[Pixel coordinate grounding data]
+--

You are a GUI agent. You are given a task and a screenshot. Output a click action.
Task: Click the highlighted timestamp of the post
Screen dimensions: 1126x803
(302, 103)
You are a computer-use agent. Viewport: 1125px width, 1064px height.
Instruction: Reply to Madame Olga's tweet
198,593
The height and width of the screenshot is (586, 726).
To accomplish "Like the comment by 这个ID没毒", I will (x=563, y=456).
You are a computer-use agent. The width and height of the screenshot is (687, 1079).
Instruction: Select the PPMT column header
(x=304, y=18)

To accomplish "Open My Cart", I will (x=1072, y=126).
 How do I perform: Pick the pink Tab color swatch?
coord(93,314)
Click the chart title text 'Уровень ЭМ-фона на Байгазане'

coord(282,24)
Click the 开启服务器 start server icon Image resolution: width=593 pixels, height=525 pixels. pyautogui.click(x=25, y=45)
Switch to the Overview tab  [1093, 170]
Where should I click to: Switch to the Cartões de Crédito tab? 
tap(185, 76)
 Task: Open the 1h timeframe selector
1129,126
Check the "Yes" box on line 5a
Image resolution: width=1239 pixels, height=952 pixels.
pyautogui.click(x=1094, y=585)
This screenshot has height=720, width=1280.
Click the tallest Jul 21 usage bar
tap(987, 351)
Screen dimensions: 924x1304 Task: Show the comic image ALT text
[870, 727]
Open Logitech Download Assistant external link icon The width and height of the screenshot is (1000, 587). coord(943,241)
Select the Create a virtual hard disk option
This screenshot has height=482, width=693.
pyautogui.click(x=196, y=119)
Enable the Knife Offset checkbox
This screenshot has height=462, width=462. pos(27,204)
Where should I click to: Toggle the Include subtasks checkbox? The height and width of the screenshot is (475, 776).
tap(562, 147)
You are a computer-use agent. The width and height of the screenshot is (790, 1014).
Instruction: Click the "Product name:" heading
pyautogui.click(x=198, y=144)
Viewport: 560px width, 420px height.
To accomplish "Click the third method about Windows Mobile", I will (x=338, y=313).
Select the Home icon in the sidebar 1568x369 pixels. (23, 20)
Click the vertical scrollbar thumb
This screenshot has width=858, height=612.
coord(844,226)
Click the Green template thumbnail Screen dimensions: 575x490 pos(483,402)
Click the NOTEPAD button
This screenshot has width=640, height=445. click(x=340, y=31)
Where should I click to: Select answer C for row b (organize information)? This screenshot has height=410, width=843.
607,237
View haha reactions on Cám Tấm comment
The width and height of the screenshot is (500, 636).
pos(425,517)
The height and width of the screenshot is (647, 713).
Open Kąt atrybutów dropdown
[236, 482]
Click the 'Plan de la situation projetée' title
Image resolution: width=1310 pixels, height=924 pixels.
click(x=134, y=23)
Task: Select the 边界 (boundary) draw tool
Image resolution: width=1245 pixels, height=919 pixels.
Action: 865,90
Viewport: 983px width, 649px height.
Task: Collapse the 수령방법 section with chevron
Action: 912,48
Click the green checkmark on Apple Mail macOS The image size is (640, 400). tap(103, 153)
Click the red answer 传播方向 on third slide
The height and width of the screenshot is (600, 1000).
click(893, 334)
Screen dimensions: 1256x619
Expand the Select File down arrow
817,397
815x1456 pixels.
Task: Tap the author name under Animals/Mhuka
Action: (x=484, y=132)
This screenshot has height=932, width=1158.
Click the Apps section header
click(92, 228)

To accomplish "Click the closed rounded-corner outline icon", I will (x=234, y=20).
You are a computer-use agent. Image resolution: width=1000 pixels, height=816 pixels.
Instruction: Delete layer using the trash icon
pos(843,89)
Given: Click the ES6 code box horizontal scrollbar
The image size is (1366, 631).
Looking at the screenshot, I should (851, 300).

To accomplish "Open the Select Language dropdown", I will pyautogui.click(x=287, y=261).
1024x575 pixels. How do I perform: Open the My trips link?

+--

- [Instructions to follow]: Looking at the data above, write out exactly the lines that start at the one containing "Screen dimensions: 1126x803" and end at the one containing "is (687, 1079)."; include both and nothing beyond.

- [Answer for the task]:
Screen dimensions: 1126x803
(302, 103)
You are a computer-use agent. Viewport: 1125px width, 1064px height.
Instruction: Reply to Madame Olga's tweet
198,593
The height and width of the screenshot is (586, 726).
To accomplish "Like the comment by 这个ID没毒", I will (x=563, y=456).
You are a computer-use agent. The width and height of the screenshot is (687, 1079).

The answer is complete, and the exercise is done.